┌─ Given records
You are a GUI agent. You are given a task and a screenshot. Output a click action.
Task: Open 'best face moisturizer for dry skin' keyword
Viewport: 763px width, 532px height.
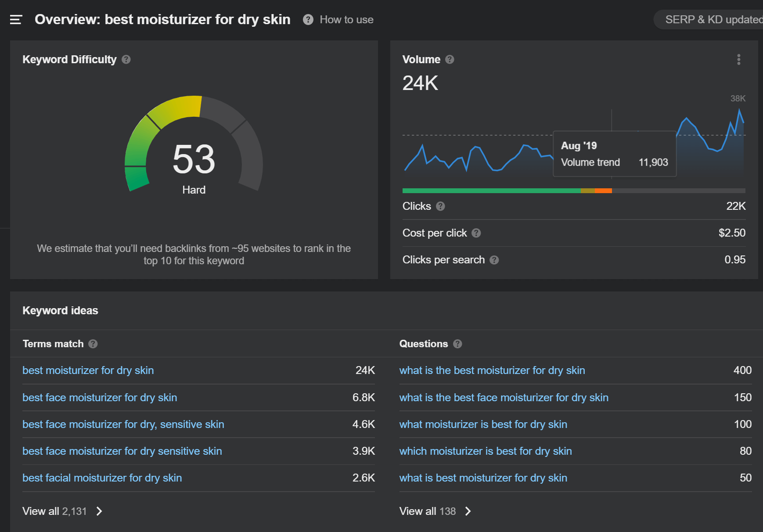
└─
┌─ Given records
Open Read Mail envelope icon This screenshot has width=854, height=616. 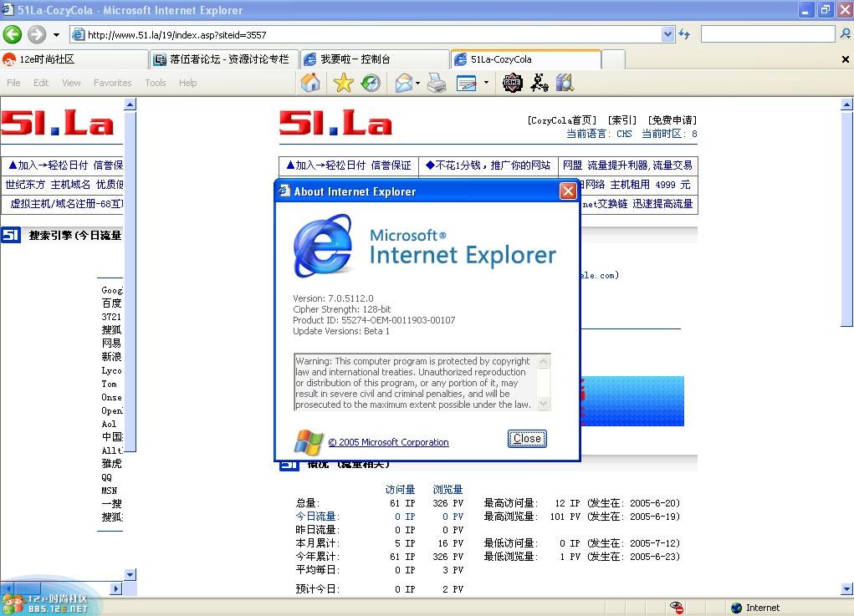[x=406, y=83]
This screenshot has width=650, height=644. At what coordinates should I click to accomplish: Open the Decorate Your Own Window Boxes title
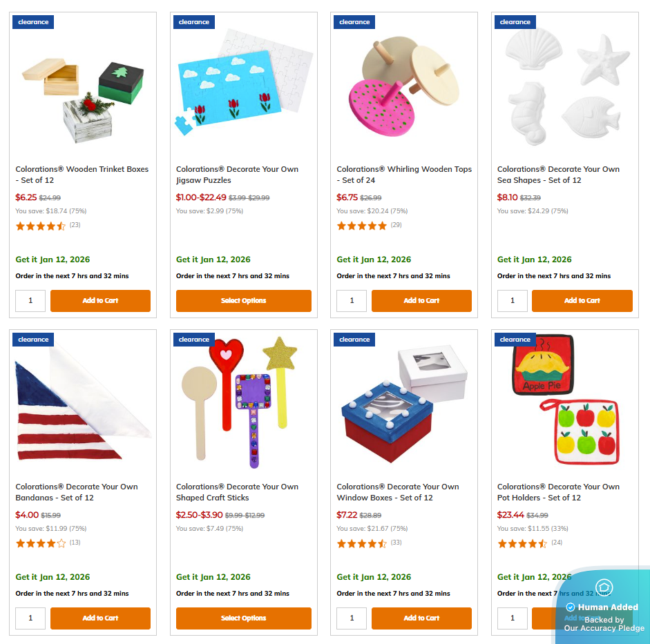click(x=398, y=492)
└─
┌─ Given records
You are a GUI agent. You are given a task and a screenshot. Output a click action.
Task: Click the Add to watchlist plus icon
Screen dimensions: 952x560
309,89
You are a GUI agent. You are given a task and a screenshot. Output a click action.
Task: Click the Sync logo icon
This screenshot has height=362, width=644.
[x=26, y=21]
└─
* Work required: Go through the listing above and write out exactly the lines starting with the one holding "Task: Open 'best" and running through the one holding "Viewport: 763px width, 532px height.", ends included, and no others.

* Output for this exercise:
Task: Open 'best face moisturizer for dry skin' keyword
Viewport: 763px width, 532px height.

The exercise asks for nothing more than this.